At a glance
WHAT IT’S REALLY ABOUT
Claude’s capability curve: faster autonomy, better planning, safer agents
- Claude’s coding ability has improved dramatically in a year, moving from solving a fraction of issues to near-senior performance on well-specified tasks as benchmarks like SWE-bench Verified become saturated.
- A side-by-side demo rebuilding claude.ai shows newer models producing more complete, higher-quality apps with fewer lines, better UX features, and working functionality like chat and diagrams.
- Key capability gains come from stronger upfront planning, robust error recovery (less “doom looping”), and sustained coherence across very long agentic runs up to ~million-token contexts.
- Long-horizon agent loops—plan, execute, validate against tests, iterate—now enable week-long refactors and rewrites when strong test suites provide reliable verification.
- To “ride the curve,” teams should invest in realistic evals, continuously refresh them as they saturate, shrink legacy scaffolding/prompts, and give models room to think and operate autonomously with safety gates like auto-approval classifiers.
IDEAS WORTH REMEMBERING
5 ideasBenchmarks are being outpaced; measure capability with your own evals.
SWE-bench Verified went from useful to saturated for frontier models, so teams need application-specific evaluations that reflect real production tasks and failure modes.
Upfront planning is now a core differentiator—stop over-scaffolding it.
Modern models tend to plan before acting and self-correct during planning; you often get better outcomes by enabling higher reasoning effort rather than forcing rigid planning prompts.
Error recovery has improved; give agents feedback channels to iterate.
“Doom looping” is largely reduced when the agent can run tools, observe failures, and spend compute to change approach—so wire in tests, logs, and environment signals.
Long-horizon coherence enables bigger bets; stop artificially shrinking tasks.
With far better sustained attention across huge contexts, you can hand over larger specs/codebases and let agents run for hours, using periodic checkpoints and validations.
Great test suites unlock transformative automation.
The Bun rewrite anecdote underscores that high-coverage tests act as the ground truth that lets agents refactor or port major systems safely and quickly.
WORDS WORTH SAVING
5 quotesClaude Code is everywhere, and coding agents have completely revolutionized how we do software.
— Jeremy
Evaluations are just the unit tests and the regression tests of the AI era.
— Jeremy
Doom looping is essentially the problem of having a failure and then attempting a solution and, you know, Claude will tell you, "Aha, I've got the problem.

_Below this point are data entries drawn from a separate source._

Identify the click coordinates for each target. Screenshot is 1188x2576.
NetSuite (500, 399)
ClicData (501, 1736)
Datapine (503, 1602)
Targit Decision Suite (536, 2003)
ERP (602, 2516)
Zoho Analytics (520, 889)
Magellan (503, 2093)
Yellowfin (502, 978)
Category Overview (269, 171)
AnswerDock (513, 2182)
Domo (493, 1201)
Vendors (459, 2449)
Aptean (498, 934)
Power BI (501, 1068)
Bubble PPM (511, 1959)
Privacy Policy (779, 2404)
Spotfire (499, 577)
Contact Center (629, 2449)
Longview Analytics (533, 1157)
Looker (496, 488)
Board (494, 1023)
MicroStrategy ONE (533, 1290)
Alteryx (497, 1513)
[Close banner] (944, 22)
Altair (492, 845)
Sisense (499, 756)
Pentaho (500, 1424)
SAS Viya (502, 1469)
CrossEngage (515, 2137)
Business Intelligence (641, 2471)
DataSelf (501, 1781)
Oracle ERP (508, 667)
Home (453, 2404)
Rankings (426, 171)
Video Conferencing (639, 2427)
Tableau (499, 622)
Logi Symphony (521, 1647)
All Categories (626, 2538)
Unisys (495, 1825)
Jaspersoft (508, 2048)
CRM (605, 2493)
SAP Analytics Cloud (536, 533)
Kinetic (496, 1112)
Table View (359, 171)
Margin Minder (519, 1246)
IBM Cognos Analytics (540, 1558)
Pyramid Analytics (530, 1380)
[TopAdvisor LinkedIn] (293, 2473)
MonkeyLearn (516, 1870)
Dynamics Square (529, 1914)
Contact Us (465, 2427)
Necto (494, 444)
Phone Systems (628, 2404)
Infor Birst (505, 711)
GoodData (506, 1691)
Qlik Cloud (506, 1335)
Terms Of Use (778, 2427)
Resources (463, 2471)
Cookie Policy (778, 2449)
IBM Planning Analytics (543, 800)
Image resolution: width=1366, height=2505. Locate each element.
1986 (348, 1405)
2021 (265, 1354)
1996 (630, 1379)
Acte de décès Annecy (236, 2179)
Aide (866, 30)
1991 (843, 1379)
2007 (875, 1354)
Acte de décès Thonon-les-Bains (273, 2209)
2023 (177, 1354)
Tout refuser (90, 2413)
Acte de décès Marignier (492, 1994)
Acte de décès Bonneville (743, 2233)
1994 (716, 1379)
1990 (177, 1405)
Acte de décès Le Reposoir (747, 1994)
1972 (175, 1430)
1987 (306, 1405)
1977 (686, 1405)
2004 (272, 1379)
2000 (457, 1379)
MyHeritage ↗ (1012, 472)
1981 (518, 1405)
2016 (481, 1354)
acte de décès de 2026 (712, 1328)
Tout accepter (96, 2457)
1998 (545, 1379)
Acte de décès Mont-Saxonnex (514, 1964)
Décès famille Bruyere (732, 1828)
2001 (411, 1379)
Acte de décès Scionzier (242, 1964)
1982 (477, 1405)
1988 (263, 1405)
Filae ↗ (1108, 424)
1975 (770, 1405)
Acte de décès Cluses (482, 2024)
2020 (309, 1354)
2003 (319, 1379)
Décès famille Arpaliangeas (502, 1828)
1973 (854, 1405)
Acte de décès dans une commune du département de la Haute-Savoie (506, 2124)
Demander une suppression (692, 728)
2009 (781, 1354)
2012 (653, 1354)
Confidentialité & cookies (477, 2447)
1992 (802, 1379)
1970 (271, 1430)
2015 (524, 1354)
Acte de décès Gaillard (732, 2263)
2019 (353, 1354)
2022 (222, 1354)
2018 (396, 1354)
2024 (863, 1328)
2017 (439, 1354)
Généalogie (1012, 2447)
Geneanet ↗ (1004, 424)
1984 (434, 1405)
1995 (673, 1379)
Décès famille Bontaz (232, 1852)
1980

I fixed it." And then you look at the problem, and it's just sort of repeated the same solution again.
— Jeremy
Now at this point, our models can hold coherence up to one million tokens and even beyond that point.
— Jeremy
He was able to get Claude to run over the course of an entire week and rewrite all of Bun in Rust in one week to get %100 pass rate almost on the entire test suite.
— Jeremy
High quality AI-generated summary created from speaker-labeled transcript.